Eric with his adopted son Richard
Marjorie, Avril, Eric circa 1910
Time Line Highlights
- 1903 Eric Arthur Blair born at Motihari, Bengal, India, June 25th, son of Richard Walmesley Blair and Ida Mabel Blair (née Limouzin)
- 1904 Brought to England by his mother. Family settles in Henley-on-Thames, Oxfordshire
- 1908-1911 Educated at Sunnylands, an Anglican school, Eastbourne, Sussex
- 1911-1916 Boarder at St. Cyprian's preparatory school, Eastbourne, Sussex
- 1912 Richard Blair, retired from India Civil Service, returns to England.
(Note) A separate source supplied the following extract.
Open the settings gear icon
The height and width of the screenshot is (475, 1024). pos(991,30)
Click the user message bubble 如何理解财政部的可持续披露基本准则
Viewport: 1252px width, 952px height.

Family moved to Shiplake near Henley
- 1914 First work published: Awake Young Men of England (poem)
- 1915 Blair family moves back to Henley
- 1917 Spends Lent term at Wellington College
- 1917-1921 King's Scholar, Eton College
- 1921 Parents move to Southwold, Suffolk (December)
- 1922 Blair attends cramming establishment in Southwold (January-June), to prepare for India Office examinations
- 1922-1927 Assistant Superintendent of Police, Indian Imperial Police, Burma
- 1928-1929 Lives in Paris, writing and later working as a dishwasher. Hospitalized with Pneumonia (February)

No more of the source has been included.